Marc Belfort returns to America each season to search for new talent to take back with him to Zurich.  A couple years ago, I met with him while he was in Chicago hearing some of the voices produced by the Windy City.  He was pleased to be able to chat about various aspects of his work, and here is much of what was said that afternoon…..

Bruce Duffie:  Let’s begin with the obvious question – what exactly do you look for when someone sings for you?

Marc Belfort:  I look for a young singer with an exceptional personality, an exceptional voice, an exceptionally good technique.  I look for a potentially useful member of an ensemble and naturally I look for someone who eventually, given several years
experience in an ensemble, may have the qualities that will allow him to emerge as a star.  I don’t look for stars.  I look for a person who will populate the everyday task of mounting productions every single night in an opera house all year round with five weeks vacation in the summer.

BD:  Do some stars emerge from this kind of ensemble?

MB:  Absolutely.  For the greatest amount of time in history, most of the European stars emerged from this sort of a structure.  At the present time, there seems to be a shift toward the stagione system, a seasonal type of production calendar in which one or two productions are played and singers are hired for the production rather than for the year-round ensemble.  From my point of view, that’s a pity.

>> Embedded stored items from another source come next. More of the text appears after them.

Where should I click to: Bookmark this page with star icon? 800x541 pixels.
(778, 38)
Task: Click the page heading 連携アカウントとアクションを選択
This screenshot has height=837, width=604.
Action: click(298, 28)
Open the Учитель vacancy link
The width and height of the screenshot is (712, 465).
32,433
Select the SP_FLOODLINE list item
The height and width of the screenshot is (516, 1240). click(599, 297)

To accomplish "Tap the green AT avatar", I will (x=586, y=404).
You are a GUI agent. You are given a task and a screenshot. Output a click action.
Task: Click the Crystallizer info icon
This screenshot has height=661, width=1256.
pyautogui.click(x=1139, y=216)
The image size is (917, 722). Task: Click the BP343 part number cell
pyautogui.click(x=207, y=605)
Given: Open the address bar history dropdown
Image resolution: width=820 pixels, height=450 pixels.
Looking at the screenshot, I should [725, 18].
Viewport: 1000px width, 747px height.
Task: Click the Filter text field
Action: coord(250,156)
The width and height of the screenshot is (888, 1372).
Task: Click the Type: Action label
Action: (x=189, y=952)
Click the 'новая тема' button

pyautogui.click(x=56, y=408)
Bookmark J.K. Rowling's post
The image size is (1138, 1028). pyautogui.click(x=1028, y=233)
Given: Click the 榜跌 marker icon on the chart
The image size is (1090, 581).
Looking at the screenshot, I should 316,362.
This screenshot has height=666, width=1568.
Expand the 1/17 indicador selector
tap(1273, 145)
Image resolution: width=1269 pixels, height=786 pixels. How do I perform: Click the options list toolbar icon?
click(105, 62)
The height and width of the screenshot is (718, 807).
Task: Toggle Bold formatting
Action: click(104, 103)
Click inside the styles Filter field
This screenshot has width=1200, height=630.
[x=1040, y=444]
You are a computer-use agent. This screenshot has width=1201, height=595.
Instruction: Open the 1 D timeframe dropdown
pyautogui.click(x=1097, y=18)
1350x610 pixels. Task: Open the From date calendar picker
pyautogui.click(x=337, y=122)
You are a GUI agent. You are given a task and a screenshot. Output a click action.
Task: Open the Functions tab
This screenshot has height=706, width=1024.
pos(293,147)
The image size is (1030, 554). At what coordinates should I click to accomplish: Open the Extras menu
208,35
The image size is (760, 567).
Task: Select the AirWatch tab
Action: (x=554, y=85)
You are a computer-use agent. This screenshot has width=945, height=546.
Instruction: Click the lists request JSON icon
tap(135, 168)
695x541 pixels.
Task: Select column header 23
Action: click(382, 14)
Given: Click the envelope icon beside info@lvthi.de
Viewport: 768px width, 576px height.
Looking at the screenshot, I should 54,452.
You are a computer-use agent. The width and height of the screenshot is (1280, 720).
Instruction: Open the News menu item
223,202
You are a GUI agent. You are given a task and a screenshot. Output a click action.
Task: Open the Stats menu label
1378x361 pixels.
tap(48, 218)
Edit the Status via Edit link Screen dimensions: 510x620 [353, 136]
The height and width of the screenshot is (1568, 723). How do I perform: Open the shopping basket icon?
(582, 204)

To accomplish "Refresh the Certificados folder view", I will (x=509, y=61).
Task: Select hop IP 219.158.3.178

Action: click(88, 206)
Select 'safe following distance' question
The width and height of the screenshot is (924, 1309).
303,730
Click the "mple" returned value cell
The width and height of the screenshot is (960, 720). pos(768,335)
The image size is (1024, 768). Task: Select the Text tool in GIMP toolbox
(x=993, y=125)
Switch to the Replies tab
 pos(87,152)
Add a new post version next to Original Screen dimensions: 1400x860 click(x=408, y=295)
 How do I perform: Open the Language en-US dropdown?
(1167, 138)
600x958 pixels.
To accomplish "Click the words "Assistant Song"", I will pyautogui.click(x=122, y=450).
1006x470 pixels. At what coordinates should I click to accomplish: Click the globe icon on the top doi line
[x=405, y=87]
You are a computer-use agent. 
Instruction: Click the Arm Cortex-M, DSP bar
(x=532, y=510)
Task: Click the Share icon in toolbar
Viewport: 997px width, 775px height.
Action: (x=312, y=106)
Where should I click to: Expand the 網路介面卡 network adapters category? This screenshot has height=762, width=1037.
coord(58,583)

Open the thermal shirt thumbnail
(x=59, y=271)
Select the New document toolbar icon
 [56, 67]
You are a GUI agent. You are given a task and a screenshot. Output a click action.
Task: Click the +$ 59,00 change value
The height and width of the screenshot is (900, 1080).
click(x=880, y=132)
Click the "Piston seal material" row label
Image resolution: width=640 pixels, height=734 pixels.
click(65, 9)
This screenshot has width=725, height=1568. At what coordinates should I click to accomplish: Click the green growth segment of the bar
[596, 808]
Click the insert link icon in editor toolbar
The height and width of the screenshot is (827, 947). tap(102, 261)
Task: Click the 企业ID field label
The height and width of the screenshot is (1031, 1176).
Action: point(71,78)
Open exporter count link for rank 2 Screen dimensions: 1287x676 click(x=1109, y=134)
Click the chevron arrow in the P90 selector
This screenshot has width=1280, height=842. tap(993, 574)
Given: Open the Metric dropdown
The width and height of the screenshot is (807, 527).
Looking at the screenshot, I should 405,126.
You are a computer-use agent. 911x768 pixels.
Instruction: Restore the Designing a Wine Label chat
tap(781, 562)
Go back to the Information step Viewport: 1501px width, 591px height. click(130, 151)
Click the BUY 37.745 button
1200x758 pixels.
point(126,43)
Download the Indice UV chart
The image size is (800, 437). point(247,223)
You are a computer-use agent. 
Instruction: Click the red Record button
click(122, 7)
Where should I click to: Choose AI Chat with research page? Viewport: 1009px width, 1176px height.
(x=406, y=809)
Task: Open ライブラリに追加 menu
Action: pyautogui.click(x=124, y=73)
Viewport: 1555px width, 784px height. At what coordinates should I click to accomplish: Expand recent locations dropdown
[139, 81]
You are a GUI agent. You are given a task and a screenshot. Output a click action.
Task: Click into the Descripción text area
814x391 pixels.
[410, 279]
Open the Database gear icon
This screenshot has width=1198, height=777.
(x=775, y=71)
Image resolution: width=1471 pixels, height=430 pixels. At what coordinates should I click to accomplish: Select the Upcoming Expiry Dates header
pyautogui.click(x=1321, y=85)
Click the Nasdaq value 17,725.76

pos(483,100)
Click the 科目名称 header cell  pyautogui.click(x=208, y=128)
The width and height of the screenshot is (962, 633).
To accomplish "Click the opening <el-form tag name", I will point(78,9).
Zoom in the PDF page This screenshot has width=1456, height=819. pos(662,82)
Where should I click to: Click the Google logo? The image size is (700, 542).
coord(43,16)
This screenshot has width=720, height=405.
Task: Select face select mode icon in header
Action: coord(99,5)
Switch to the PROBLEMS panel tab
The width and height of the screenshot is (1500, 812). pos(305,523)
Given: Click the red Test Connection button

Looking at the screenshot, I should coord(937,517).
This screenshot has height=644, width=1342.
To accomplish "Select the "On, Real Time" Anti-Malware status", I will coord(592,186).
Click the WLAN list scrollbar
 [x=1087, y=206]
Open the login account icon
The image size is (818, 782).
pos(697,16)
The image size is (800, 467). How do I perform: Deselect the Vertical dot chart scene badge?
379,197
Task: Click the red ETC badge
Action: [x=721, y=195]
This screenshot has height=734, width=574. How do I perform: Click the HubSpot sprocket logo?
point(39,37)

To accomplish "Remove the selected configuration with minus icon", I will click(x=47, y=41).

BD:  In the searching process for young talent, you say you’re looking for all these qualities.  Can it be determined if any person possesses the necessary ingredients in an audition which lasts only a few minutes?

MB:  I like to think that one of my talents is the ability to recognize it.  It’s very difficult for someone who can’t do it, and for someone who can, it’s the easiest thing in the world.  Charisma of concentration
that’s what I look for in a singer; people who participate in their own performance while they’re doing it, and that’s a very rare thing among young singers.  It can’t be manufactured, but it can be nurtured.

BD:  Do you find that the voices these days are any different from those of ten or fifteen years ago?  In other words, is your job getting easier?

MB:  No, I would say that I’m hearing more and more singers than I’ve ever heard.  Last week in New York I heard over 200.  I listened to auditions from Monday to the end of Saturday, going every day without lunch, without a break, and found that in spite of the larger numbers of singers that I’m hearing recently, the number of really interesting singers has not increased – if anything it has decreased.  I don’t know how to explain that except, perhaps, young singers themselves are less self-critical and therefore present themselves to me even though they’re not prepared.

BD:  Should they not come to you at all, or just not so soon?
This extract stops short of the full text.